Repeat the data exactly as it stands.

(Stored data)
● ● ● ●

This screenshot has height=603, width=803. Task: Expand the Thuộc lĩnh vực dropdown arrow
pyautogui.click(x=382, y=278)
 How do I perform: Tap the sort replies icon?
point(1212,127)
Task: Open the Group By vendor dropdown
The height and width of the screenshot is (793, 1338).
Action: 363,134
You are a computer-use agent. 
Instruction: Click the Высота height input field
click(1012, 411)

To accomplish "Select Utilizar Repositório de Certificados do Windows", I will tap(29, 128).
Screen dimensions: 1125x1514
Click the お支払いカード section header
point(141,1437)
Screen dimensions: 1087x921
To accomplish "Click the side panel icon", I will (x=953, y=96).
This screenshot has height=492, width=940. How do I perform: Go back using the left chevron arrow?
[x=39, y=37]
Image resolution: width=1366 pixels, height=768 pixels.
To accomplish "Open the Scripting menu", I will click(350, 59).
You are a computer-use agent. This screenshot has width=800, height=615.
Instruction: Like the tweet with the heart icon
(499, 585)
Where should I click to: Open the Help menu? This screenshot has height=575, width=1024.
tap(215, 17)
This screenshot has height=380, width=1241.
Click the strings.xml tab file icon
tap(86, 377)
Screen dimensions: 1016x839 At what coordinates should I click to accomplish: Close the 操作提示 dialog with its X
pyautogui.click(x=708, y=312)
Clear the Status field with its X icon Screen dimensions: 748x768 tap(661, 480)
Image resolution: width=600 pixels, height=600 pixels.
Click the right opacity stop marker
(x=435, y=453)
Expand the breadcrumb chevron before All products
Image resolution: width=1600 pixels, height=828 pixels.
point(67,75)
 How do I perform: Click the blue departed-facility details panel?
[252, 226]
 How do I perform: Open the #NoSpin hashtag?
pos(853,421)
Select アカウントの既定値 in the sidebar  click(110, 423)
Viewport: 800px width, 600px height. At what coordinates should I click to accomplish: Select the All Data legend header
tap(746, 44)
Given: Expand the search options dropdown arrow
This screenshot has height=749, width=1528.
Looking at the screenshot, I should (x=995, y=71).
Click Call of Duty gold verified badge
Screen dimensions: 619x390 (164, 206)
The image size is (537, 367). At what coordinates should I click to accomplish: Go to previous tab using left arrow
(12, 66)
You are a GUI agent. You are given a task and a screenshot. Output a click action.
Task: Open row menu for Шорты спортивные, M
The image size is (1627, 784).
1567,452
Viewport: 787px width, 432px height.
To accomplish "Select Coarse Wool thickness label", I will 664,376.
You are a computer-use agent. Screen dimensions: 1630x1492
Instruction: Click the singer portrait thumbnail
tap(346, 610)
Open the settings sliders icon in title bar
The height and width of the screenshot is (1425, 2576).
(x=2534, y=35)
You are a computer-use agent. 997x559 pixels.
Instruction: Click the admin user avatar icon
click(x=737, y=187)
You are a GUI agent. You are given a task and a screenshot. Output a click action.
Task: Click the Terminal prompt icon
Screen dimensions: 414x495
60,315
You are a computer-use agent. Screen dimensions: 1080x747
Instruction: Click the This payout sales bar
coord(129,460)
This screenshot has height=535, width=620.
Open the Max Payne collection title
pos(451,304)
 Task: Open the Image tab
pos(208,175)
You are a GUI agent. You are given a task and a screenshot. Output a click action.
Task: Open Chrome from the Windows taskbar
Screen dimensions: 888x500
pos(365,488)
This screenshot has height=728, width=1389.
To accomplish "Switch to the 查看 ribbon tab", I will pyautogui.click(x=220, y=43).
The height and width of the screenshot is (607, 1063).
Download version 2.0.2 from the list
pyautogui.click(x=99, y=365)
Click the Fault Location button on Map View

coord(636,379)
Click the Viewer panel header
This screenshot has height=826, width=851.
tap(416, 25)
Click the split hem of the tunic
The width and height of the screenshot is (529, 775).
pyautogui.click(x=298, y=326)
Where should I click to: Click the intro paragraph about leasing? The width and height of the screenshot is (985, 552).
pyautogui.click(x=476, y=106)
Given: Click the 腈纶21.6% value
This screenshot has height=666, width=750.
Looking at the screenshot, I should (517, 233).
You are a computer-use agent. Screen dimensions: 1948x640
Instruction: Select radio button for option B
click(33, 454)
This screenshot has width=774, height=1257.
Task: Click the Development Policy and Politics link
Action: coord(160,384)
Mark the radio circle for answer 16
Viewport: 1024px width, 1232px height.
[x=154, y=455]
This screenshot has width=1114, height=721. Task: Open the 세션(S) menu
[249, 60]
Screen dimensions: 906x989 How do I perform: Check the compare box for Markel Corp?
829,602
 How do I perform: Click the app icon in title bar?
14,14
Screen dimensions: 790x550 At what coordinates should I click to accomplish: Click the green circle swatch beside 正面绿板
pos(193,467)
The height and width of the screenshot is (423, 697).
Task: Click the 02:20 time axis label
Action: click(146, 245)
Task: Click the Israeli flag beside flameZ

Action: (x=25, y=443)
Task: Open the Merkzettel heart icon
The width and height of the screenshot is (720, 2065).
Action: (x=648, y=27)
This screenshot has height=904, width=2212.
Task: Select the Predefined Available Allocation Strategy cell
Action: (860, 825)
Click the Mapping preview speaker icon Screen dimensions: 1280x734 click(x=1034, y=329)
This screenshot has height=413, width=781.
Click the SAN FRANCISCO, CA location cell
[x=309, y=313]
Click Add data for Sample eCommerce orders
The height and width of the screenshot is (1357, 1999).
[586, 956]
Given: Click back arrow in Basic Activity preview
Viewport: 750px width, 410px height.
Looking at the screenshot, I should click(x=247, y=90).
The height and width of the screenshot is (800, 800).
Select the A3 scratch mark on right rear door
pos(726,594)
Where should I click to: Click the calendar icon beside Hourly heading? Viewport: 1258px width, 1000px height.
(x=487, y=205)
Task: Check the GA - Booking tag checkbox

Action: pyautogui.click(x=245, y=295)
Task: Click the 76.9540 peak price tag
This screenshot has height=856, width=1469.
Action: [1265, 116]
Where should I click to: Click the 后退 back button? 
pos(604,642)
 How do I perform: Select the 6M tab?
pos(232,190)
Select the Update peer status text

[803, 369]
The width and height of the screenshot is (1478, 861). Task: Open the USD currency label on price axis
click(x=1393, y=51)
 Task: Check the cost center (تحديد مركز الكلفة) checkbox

● ● ● ●

• WRITTEN SOLUTION
This screenshot has height=603, width=803. Task: Expand the Thuộc lĩnh vực dropdown arrow
pyautogui.click(x=382, y=278)
 How do I perform: Tap the sort replies icon?
point(1212,127)
Task: Open the Group By vendor dropdown
The height and width of the screenshot is (793, 1338).
Action: 363,134
You are a computer-use agent. 
Instruction: Click the Высота height input field
click(1012, 411)

To accomplish "Select Utilizar Repositório de Certificados do Windows", I will tap(29, 128).
Screen dimensions: 1125x1514
Click the お支払いカード section header
point(141,1437)
Screen dimensions: 1087x921
To accomplish "Click the side panel icon", I will (x=953, y=96).
This screenshot has height=492, width=940. How do I perform: Go back using the left chevron arrow?
[x=39, y=37]
Image resolution: width=1366 pixels, height=768 pixels.
To accomplish "Open the Scripting menu", I will click(350, 59).
You are a computer-use agent. This screenshot has width=800, height=615.
Instruction: Like the tweet with the heart icon
(499, 585)
Where should I click to: Open the Help menu? This screenshot has height=575, width=1024.
tap(215, 17)
This screenshot has height=380, width=1241.
Click the strings.xml tab file icon
tap(86, 377)
Screen dimensions: 1016x839 At what coordinates should I click to accomplish: Close the 操作提示 dialog with its X
pyautogui.click(x=708, y=312)
Clear the Status field with its X icon Screen dimensions: 748x768 tap(661, 480)
Image resolution: width=600 pixels, height=600 pixels.
Click the right opacity stop marker
(x=435, y=453)
Expand the breadcrumb chevron before All products
Image resolution: width=1600 pixels, height=828 pixels.
point(67,75)
 How do I perform: Click the blue departed-facility details panel?
[252, 226]
 How do I perform: Open the #NoSpin hashtag?
pos(853,421)
Select アカウントの既定値 in the sidebar  click(110, 423)
Viewport: 800px width, 600px height. At what coordinates should I click to accomplish: Select the All Data legend header
tap(746, 44)
Given: Expand the search options dropdown arrow
This screenshot has height=749, width=1528.
Looking at the screenshot, I should (x=995, y=71).
Click Call of Duty gold verified badge
Screen dimensions: 619x390 (164, 206)
The image size is (537, 367). At what coordinates should I click to accomplish: Go to previous tab using left arrow
(12, 66)
You are a GUI agent. You are given a task and a screenshot. Output a click action.
Task: Open row menu for Шорты спортивные, M
The image size is (1627, 784).
1567,452
Viewport: 787px width, 432px height.
To accomplish "Select Coarse Wool thickness label", I will 664,376.
You are a computer-use agent. Screen dimensions: 1630x1492
Instruction: Click the singer portrait thumbnail
tap(346, 610)
Open the settings sliders icon in title bar
The height and width of the screenshot is (1425, 2576).
(x=2534, y=35)
You are a computer-use agent. 997x559 pixels.
Instruction: Click the admin user avatar icon
click(x=737, y=187)
You are a GUI agent. You are given a task and a screenshot. Output a click action.
Task: Click the Terminal prompt icon
Screen dimensions: 414x495
60,315
You are a computer-use agent. Screen dimensions: 1080x747
Instruction: Click the This payout sales bar
coord(129,460)
This screenshot has height=535, width=620.
Open the Max Payne collection title
pos(451,304)
 Task: Open the Image tab
pos(208,175)
You are a GUI agent. You are given a task and a screenshot. Output a click action.
Task: Open Chrome from the Windows taskbar
Screen dimensions: 888x500
pos(365,488)
This screenshot has height=728, width=1389.
To accomplish "Switch to the 查看 ribbon tab", I will pyautogui.click(x=220, y=43).
The height and width of the screenshot is (607, 1063).
Download version 2.0.2 from the list
pyautogui.click(x=99, y=365)
Click the Fault Location button on Map View

coord(636,379)
Click the Viewer panel header
This screenshot has height=826, width=851.
tap(416, 25)
Click the split hem of the tunic
The width and height of the screenshot is (529, 775).
pyautogui.click(x=298, y=326)
Where should I click to: Click the intro paragraph about leasing? The width and height of the screenshot is (985, 552).
pyautogui.click(x=476, y=106)
Given: Click the 腈纶21.6% value
This screenshot has height=666, width=750.
Looking at the screenshot, I should (517, 233).
You are a computer-use agent. Screen dimensions: 1948x640
Instruction: Select radio button for option B
click(33, 454)
This screenshot has width=774, height=1257.
Task: Click the Development Policy and Politics link
Action: coord(160,384)
Mark the radio circle for answer 16
Viewport: 1024px width, 1232px height.
[x=154, y=455]
This screenshot has width=1114, height=721. Task: Open the 세션(S) menu
[249, 60]
Screen dimensions: 906x989 How do I perform: Check the compare box for Markel Corp?
829,602
 How do I perform: Click the app icon in title bar?
14,14
Screen dimensions: 790x550 At what coordinates should I click to accomplish: Click the green circle swatch beside 正面绿板
pos(193,467)
The height and width of the screenshot is (423, 697).
Task: Click the 02:20 time axis label
Action: click(146, 245)
Task: Click the Israeli flag beside flameZ

Action: (x=25, y=443)
Task: Open the Merkzettel heart icon
The width and height of the screenshot is (720, 2065).
Action: (x=648, y=27)
This screenshot has height=904, width=2212.
Task: Select the Predefined Available Allocation Strategy cell
Action: (860, 825)
Click the Mapping preview speaker icon Screen dimensions: 1280x734 click(x=1034, y=329)
This screenshot has height=413, width=781.
Click the SAN FRANCISCO, CA location cell
[x=309, y=313]
Click Add data for Sample eCommerce orders
The height and width of the screenshot is (1357, 1999).
[586, 956]
Given: Click back arrow in Basic Activity preview
Viewport: 750px width, 410px height.
Looking at the screenshot, I should click(x=247, y=90).
The height and width of the screenshot is (800, 800).
Select the A3 scratch mark on right rear door
pos(726,594)
Where should I click to: Click the calendar icon beside Hourly heading? Viewport: 1258px width, 1000px height.
(x=487, y=205)
Task: Check the GA - Booking tag checkbox

Action: pyautogui.click(x=245, y=295)
Task: Click the 76.9540 peak price tag
This screenshot has height=856, width=1469.
Action: [1265, 116]
Where should I click to: Click the 后退 back button? 
pos(604,642)
 How do I perform: Select the 6M tab?
pos(232,190)
Select the Update peer status text

[803, 369]
The width and height of the screenshot is (1478, 861). Task: Open the USD currency label on price axis
click(x=1393, y=51)
 Task: Check the cost center (تحديد مركز الكلفة) checkbox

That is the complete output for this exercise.